Alzheimer’s disease (AD) is a progressive neurodegenerative disease that is most prevalent in females. While estrogen provides neuroprotection in females, sex mediated differences in the development of AD pathology are not fully elucidated. Therefore, comparing events between sexes in early-stage AD pathology may reveal more effective therapeutic targets of intervention. To address sex differences, we analyzed early-stage 9-month male and female TgF344-AD (Tg-AD) rats, an AD model carrying the APPswe and Presenilin 1 (PS1ΔE9) mutations that develops progressive age-dependent AD pathology similar to humans. Tg-AD females significantly outperformed Tg-AD males in the active place avoidance (aPAT) test that assesses hippocampal-dependent spatial learning and memory. However, comparisons between Tg-AD male or female rats and their WT counterparts showed significant deficits for female but not male rats. Nevertheless, Tg-AD females experienced significantly less hippocampal neuronal loss with higher GluA2 subunit levels than Tg-AD males.
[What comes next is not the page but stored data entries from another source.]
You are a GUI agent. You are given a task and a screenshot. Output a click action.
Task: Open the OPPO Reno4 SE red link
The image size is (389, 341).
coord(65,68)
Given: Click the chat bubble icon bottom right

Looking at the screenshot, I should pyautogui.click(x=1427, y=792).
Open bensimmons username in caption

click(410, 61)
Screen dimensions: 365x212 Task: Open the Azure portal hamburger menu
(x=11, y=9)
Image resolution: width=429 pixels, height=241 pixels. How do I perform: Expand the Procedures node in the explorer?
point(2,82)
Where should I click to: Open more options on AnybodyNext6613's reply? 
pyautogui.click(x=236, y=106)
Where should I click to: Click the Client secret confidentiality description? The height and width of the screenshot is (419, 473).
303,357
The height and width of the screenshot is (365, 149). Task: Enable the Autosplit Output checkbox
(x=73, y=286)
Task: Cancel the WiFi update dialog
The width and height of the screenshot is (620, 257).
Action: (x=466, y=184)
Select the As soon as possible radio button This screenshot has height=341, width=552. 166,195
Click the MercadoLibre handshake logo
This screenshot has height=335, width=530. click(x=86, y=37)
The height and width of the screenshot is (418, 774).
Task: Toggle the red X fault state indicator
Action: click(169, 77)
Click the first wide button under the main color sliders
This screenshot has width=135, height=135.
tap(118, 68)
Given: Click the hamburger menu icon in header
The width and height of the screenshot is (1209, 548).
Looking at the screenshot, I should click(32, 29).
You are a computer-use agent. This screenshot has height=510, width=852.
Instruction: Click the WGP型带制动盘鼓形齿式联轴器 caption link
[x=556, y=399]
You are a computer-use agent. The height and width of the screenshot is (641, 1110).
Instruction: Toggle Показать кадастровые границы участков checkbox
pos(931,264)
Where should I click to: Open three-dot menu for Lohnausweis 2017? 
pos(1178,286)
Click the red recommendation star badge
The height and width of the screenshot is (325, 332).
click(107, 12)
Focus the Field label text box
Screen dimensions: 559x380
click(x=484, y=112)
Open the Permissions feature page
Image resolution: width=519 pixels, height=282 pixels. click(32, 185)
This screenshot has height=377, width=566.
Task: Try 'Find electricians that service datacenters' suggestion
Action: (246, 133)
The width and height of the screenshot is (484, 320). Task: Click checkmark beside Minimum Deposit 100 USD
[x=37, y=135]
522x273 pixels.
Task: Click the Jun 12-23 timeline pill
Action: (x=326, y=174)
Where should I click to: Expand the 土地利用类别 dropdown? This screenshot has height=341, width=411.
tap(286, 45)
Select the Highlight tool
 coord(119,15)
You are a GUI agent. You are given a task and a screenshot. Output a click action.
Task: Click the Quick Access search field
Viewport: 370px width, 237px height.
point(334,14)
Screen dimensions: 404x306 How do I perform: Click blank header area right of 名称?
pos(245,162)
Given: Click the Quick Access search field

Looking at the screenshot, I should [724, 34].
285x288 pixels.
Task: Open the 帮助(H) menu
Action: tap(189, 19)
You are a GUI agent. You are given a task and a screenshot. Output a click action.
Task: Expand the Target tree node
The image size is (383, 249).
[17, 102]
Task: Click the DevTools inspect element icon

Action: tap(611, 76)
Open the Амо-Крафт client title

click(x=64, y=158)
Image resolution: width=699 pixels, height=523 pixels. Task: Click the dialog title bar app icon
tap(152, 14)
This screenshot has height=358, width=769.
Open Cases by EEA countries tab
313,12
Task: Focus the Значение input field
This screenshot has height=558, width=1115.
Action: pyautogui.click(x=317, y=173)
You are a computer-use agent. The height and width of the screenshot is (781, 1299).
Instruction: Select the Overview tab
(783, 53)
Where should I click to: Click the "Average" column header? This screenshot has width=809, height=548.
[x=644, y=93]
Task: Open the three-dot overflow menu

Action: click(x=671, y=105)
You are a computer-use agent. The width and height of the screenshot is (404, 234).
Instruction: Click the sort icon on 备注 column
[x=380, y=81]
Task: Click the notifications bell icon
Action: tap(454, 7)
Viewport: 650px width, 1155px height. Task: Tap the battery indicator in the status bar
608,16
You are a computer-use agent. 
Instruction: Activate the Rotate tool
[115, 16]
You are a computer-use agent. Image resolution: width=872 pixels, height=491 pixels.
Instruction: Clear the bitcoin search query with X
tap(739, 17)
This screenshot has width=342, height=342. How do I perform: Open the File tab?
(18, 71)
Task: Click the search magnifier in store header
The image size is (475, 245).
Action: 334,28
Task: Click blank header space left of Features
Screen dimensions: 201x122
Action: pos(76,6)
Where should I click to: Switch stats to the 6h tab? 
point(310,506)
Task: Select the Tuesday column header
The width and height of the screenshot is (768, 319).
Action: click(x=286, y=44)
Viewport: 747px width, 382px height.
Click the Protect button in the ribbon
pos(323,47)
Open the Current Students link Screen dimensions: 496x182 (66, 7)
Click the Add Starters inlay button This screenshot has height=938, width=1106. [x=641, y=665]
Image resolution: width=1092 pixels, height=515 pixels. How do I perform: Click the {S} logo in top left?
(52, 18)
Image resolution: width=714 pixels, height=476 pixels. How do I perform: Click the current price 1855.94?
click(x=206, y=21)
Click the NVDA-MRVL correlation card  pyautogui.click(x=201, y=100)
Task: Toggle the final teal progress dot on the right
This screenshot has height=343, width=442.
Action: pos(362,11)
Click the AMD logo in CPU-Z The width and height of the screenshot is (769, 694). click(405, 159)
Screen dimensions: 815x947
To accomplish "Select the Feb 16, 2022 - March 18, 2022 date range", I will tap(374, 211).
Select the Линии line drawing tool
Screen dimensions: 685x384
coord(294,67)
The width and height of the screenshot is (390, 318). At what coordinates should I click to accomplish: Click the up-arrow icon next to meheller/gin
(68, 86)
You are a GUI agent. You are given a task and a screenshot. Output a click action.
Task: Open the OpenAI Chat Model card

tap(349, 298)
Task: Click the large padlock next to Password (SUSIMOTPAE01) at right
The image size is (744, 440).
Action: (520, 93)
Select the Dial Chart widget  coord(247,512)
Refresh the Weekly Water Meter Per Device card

Unexpectedly, Tg-AD females displayed higher levels of hippocampal amyloid plaques than Tg-AD males. Thus, we propose that GluA2 may provide a neuroprotective function for Tg-AD females in our rat model by mitigating cognitive impairment independently of amyloid plaques. Elucidating this protective mechanism in AD could lead to new targets for early intervention.

Comments

This work was originally published in Scientific Reports, available at https://doi.org/10.1038/s41598-022-23801-w.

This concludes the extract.